By Andrei Kolesnikov, Forbes Russia
June 18, 2010

After defending the rights of the opposition at Triumfalnaya Square, Moscow, Ombudsman Vladimir Lukin refused to present his annual report on human rights to the Russian parliament

As a rule, It is not the places that grace the men, but men the places. And sometimes it makes a man to lose his personality, and he begins looking like all other bureaucrats around him. To give a person an official post has been the best way to neutralise an oppositional politician, turn him into a bureaucrat and make his career finish like at a bureaucratic post. Receiving a favourable position in power a bright politician becomes colorless, an honest one turns into an temporizer, a Samaritan becomes a bribe-taker and a dissenting person – a conformist.

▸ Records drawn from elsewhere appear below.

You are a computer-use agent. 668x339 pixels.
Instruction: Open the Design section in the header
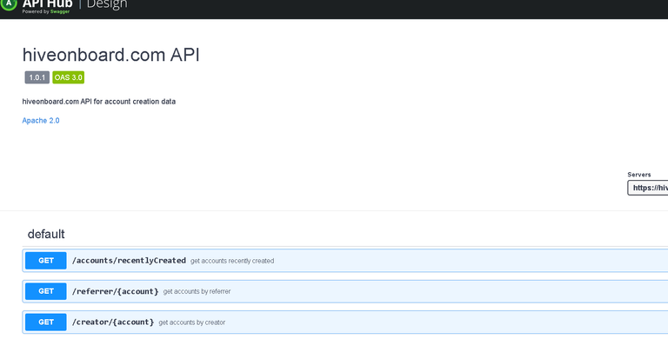[107, 3]
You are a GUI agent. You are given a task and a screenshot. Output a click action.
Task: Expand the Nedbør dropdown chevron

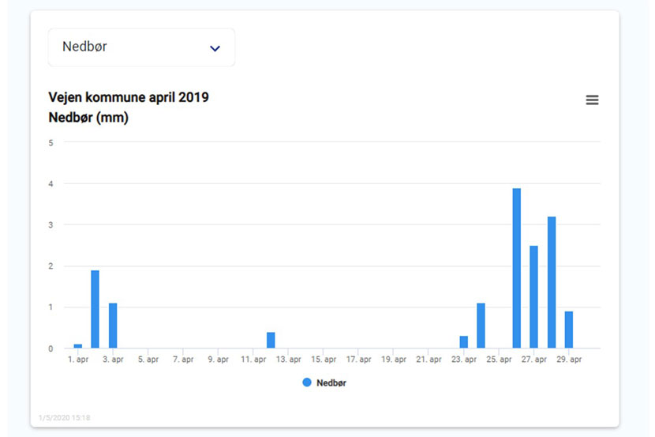coord(215,48)
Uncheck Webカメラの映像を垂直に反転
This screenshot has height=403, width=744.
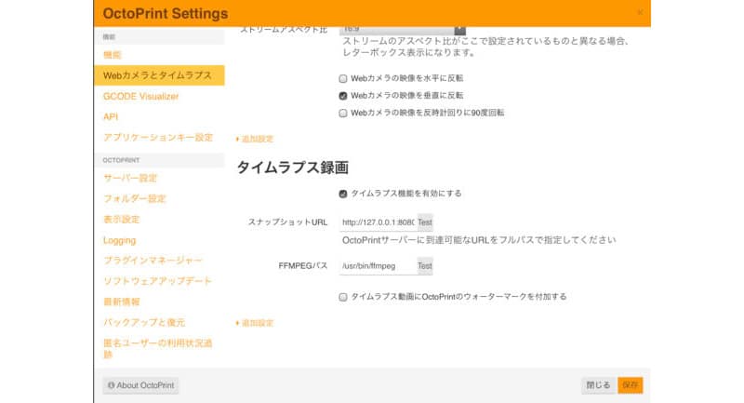343,96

However, this did not happen to Vladimir Lukin, whose name is immortalized by letter L in the name of the YABLOKO party and who received the post of Ombudsman from the ex-president, who is simply a national leader now - Vladimir Putin. It is quite another matter that the post of ombudsman is not very influential in the Russian establishment, and indeed this man should deal with social rather than political rights. But in our case all the social things have been smoothly turning into political and vice versa.

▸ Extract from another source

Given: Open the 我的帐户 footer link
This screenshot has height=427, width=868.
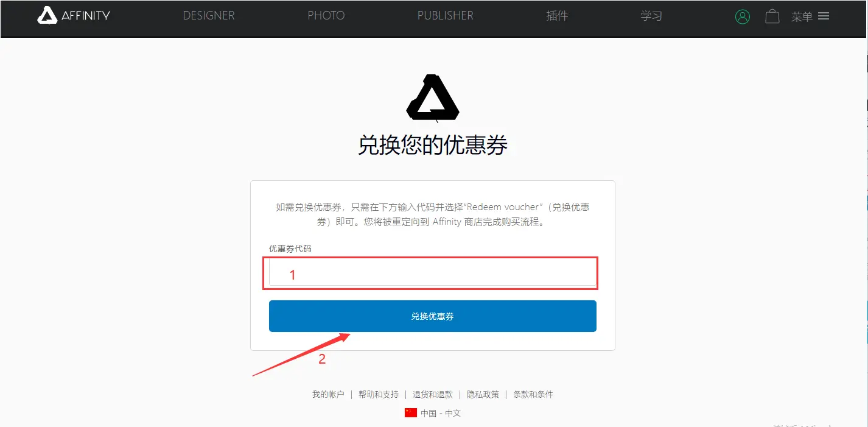Looking at the screenshot, I should [328, 395].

Mr. Lukin as Ombudsman is an experiment: a democrat of 1960s (Ed. The famous period of liberalisation in the Soviet Union) in the state structure of the Putin’s period. Will he survive or not? Will he bend or not? Will he merge with the surroundings or not? He survived, did not bend and did not merge.

The reason is that the experience of Soviet life with ban on employment one would like to engage in for a few years if not decades. The ability to look for compromises with the state, even where they are impossible. The art to remain a decent person, maintaining the “pro-state” ideology.

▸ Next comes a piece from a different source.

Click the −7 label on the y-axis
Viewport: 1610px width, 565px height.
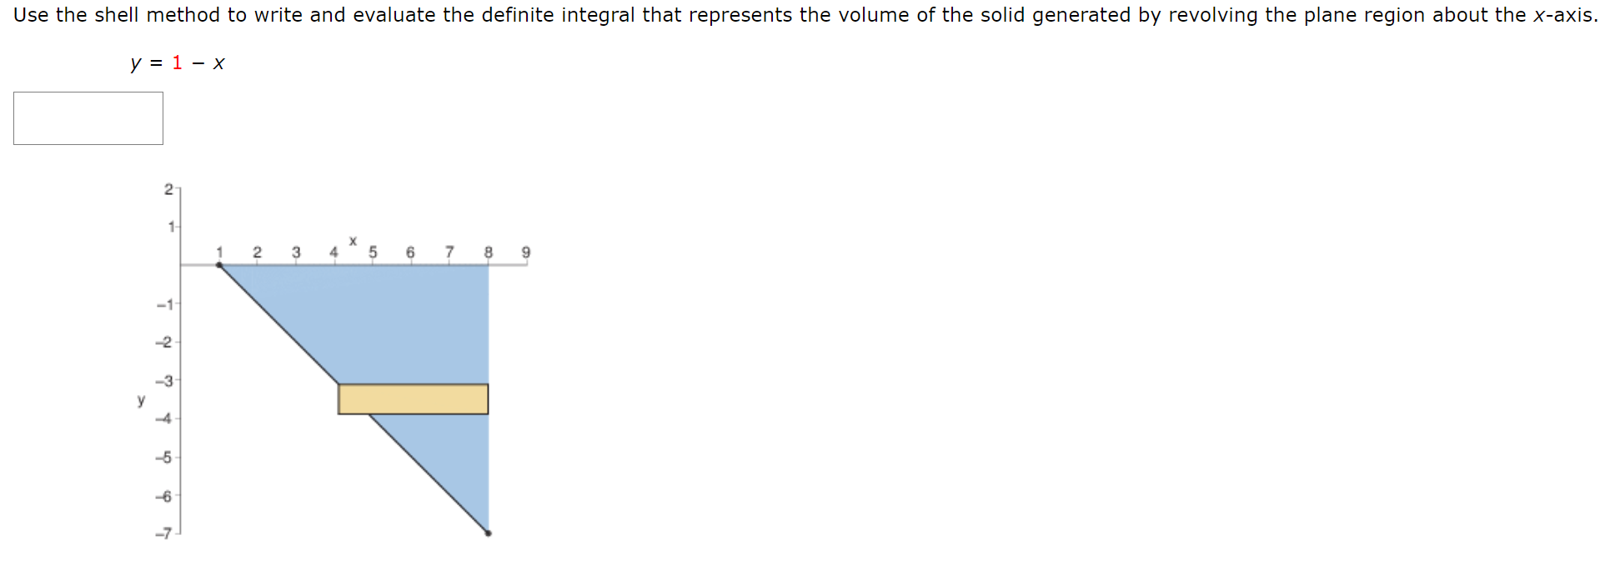click(162, 531)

There is nothing sly in saying that brutal breaking of demonstrators is unlawful, and adoption in first reading of a draft law on the Federal Security Service, which will receive the right to issue warnings to citizens and organisations, will discredit this institution of public security. This a pro-state approach implying detection of damage to the state where it rocks its boat. There is nothing of reckless liberalism and brassbound commitment to democracy - only the pro-state common sense.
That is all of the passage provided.